絵像では、燃え盛る火炎を背負い、眷属(けんぞく)の矜羯羅(こんがら)童子と、
制多迦(せいたか)童子を従えているのです。

このお不動様のお言葉に乗せて、
ほのぼのと心嬉しく豊かになるお話をしたいと思います。

「知る」と「わかる」は違うって聞きました。何がどう違うの?

「知る」は、文字や視覚・音声情報を用いて、何かを頭の中にインプットすること。
そのため、講義をうけたり、人と話したり、本を読んだり、インターネットで調べたり・・することで、「知る」ことは可能となる。
一方、「わかる」というのは、「知った」ことを、自己の思考プロセスを通じて、追体験すること。
すなわち、自分自身の頭で考えることを意味する。

「知る」と「分かる」の違いは、森有正(もりありまさ)が定義する「経験と体験」における相違点と、酷似する。

森氏は、「経験」とは、自我から一旦離れた上で、ある事物に取り組む。
ここから時間や距離を措き、改めてその事物に対して価値を見出す努力を重ねる。
すると、一つの事実が、複雑性を伴う様々な意味合いを有している事が分かってくる・・というのだ。

一方、「体験」とは、「これはこう言うものだ・・!」と言う大前提を踏まえて物事と接するが故に、極めて限定的・画一的見え方しかできない。
そしてそれ以上の価値を見出すことができない・・というのだ。

数学の定理を知っていても、その定理が有する意味を深く理解することは、なかなか骨の折れる事。ならばどうすれば、「知る」事から「わかる」事へ移行できるのか・・。
その為には、ただ単に、講義を聞くだけ・本を読むだけではなく、常に「知った」ことを考え続け、それを誰かに説明し、「知った」ことを、自己の内奥で咀嚼・再構成し続けることじゃ。

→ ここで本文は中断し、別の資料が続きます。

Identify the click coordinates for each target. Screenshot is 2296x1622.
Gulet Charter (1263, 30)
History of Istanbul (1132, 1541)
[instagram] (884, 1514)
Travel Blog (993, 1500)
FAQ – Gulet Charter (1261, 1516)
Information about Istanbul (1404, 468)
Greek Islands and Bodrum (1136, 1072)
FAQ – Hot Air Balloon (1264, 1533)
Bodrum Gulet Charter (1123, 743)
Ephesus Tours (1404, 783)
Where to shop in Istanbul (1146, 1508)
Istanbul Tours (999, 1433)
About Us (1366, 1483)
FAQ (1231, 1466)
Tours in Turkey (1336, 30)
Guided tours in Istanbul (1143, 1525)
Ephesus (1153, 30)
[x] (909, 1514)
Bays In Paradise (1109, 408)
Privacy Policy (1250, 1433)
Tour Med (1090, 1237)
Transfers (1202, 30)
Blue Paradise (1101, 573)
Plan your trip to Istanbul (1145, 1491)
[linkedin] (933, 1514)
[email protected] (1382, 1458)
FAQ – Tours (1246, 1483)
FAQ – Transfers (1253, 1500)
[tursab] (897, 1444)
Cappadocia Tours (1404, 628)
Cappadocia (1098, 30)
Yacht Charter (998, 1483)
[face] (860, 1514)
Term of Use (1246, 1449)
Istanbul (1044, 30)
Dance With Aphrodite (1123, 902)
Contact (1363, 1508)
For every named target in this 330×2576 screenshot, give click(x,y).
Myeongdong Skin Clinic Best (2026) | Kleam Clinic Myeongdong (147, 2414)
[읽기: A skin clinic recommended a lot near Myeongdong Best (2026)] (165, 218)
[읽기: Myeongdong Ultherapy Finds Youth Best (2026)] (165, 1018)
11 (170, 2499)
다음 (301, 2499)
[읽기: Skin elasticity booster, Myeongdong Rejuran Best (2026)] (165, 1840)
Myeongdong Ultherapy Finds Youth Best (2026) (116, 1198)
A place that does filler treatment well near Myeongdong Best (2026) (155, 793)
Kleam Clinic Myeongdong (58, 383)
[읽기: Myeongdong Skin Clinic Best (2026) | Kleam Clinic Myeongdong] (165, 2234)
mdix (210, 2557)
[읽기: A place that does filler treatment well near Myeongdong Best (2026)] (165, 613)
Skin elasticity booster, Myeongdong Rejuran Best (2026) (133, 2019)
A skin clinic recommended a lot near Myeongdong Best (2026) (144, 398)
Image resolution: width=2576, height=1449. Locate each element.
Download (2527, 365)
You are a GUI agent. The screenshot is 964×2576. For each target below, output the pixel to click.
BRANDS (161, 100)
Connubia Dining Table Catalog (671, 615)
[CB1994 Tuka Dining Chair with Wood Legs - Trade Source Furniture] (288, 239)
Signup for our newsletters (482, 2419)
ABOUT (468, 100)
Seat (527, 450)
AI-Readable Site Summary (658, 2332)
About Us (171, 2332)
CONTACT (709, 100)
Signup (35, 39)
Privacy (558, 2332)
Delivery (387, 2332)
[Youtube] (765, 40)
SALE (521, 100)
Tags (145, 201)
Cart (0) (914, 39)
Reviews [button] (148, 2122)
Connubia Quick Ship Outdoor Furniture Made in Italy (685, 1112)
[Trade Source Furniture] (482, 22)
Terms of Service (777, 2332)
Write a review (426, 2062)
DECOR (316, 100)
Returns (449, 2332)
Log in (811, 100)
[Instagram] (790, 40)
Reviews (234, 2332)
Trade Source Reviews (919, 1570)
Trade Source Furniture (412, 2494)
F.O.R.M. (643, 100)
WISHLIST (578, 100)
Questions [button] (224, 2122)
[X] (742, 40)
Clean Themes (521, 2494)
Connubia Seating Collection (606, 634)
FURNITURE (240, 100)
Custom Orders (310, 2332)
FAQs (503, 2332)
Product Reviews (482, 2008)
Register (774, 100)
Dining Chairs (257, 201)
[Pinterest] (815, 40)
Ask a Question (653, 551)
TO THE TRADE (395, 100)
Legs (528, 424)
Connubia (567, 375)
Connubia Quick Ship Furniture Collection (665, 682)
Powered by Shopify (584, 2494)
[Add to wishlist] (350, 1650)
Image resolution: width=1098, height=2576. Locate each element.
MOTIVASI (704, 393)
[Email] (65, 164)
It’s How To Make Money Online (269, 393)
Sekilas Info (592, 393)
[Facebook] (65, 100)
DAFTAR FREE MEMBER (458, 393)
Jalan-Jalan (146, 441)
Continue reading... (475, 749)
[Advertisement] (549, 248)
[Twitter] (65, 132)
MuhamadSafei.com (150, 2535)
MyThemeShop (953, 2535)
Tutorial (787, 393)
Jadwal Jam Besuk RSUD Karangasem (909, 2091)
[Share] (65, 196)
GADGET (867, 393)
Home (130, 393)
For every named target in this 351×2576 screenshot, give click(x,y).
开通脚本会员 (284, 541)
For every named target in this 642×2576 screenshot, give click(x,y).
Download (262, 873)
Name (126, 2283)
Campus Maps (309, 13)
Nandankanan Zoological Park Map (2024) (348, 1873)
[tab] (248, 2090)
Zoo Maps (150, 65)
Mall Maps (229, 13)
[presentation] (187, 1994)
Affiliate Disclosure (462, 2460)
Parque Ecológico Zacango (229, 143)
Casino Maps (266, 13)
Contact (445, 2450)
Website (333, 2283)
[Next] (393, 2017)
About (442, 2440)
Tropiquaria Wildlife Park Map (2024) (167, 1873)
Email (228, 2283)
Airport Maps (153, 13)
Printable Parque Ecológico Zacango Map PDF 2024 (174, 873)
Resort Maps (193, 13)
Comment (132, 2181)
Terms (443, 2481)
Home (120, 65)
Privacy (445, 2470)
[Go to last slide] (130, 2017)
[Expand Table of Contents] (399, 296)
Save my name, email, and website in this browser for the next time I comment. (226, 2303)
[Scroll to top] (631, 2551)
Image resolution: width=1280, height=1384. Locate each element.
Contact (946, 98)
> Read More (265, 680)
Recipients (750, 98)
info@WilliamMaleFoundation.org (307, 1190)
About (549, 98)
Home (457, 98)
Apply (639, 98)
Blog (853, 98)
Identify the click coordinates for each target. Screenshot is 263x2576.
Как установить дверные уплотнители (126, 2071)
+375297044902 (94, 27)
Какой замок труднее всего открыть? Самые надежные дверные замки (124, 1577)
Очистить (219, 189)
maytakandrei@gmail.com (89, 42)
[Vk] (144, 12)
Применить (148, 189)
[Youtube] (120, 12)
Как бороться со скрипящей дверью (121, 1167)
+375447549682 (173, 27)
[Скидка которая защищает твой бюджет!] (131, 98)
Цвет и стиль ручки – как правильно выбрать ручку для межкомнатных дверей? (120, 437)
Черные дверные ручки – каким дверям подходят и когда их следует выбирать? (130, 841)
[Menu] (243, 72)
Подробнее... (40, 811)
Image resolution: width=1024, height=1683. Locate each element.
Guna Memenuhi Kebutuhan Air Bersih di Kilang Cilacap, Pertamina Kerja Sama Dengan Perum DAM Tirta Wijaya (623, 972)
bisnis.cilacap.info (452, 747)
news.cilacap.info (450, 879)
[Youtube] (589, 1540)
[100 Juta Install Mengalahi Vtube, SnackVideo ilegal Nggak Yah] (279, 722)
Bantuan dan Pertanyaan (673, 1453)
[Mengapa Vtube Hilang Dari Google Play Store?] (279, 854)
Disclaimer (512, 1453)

このような努力にもかかわらず、「知った事」が、本当の意味で「わかって」いない場合も多い。
これに屈する事なく、「分かる」よう努力を続ける・・。
これこそが森有正の言う、「経験」であり、その「経験」が、その先にある「変貌」へ変容するプロセスだと言えよう。

然し乍らこの「知る」から「分かる」へのプロセス、「体験」から「経験」、そして経験が生み出す「変貌」への道のりを、日常的に訓練する事で、人間はより良く生きる事ができるのじゃ。

あと3日で平成が終わる。
戦争のない幸福な一面を有する平成の御代。
然し乍ら、日本人は真に「平和」の意味を、捕(とら)まえている・・と、いえるのじゃろうか?

日本人は平和も民主主義も、これを正当に定義すべき経験を欠いておるのではなかろうか?
もっと言えば、先の大戦における敗戦を、「体験」に落とし込み、真なる意味での「敗戦」として経験しなかった・・と、言えはしないじゃろうか?

令和の前に、自分自身の日常における「知る」と「わかる」、「体験」と「経験」について内省してみては如何かな?